2. They Have a Thing with Dragons

 

Dragons are Slovenia's national mascot and so you will find emblems of this fierce beast plastered throughout the country, especially in Ljubljana. The dragon bridge here is adorned with four large copper dragons at each corner of the bridge (and 16 small ones), which according to local legends, wag their tails when a virgin crosses it. Weirdly the dragons must have been asleep when the ladies on the walking tour and I crossed it..

 

Aside from eyeing up virgins, the dragons are said to protect the city from intruders and symbolise courage and strength. 

 

If you go to the Postojna Caves, one of Europe's largest cave networks situated less than an hour from Ljubljana, you can even see highly endangered 'baby dragons' called 'Proteus Anguinus' or known locally as 'Olms'. Said to be the spawn of the mythical beast, these strange eyeless salamanders are currently being bred in the depths of the caves in an attempt to avert their imminent extinction.

 

There's something really magical about Slovenia's dragon folklore. It's embodied in not only Ljubljana's founding history, but also celebrated in Slovenian music, art and architecture. 

 

 
copper dragon, dragon bridge, walking tour around Ljubljana  
 
 

 

3. The Famous Lakes

 

The lakes of Slovenia, with their pristine alpine water, have attracted local holidaymakers all over the country for centuries. The most famous lake of all is fairytale Lake Bled, most notable for being surrounded by the Julian Alps and for the photogenic church perched on an island in the middle. Only an hour away by bus, Bled makes a popular day trip from Ljubljana. 

 

In the winter when it's fully frozen, ice skating is a popular activity on the lake and when thawed, swimming and hiring rowing boats to visit the church. Walking around the lake will take about two hours but the most worthwhile hike of all is to the Straža viewpoint to look at the lake from above. This view really makes you appreciate the full beauty of Bled. 

 

Lake Bohinj, 26Km from Bled, is in many people's opinion a more beautiful and less touristy lake, which when I visited was blanketed in snow. In the winter you can hike or ski in the area and in the summer Lake Bohinj is a hub for water sports such as kayaking, white water rafting and paddle boarding. 

 

A stream leading to Lake Bohinj

A stream leading to Lake Bohinj

Semi-frozen Lake Bled

Semi-frozen Lake Bled

Completely frozen Lake Bohinj with a more dramatic mountainous backdrop

Completely frozen Lake Bohinj with a more dramatic mountainous backdrop

 

 

4. It's Cheap (including the flight)

 

I went to Slovenia in February 2017 and booked the flight four weeks before my departure date.

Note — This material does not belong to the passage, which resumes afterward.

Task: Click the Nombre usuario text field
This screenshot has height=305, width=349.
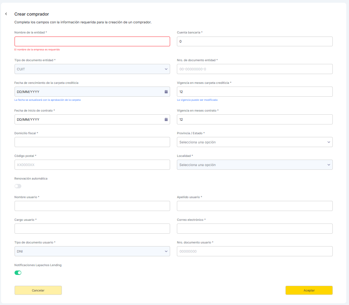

From London Luton a return ticket cost me £32 with Wizz Air (but I took only small hand luggage, there are high fees if you bring more than this). If you break that down, that's only £16 each way and includes taxes and admin fees - pretty amazing value!! I often notice Slovenia makes it within the top 10 cheapest destinations from the UK on a Skyscanner to 'everywhere' search. This means that if you are flexible on your dates, you may be able to get the flight even cheaper than I did.

 

On average, hostels in Slovenia cost me only €10-€12 a night for really decent en-suite dorm rooms. Transport is also really reasonable if you book your ticket in advance (buses are the quickest and most cost effective option).

 

The most expensive thing I found in Slovenia (but still reasonable for central Europe) was the cost of dining out. However the supermarkets and 'fast food' convenience stores (where you can buy paninis, slices of pizza, salads etc) were really good value. There is no denying that Slovenia is a cheaper place to visit than its more touristy neighbours, like Italy.

 

Who needs Italy when you have the gorgeous Mediterranean town of Piran anyway? 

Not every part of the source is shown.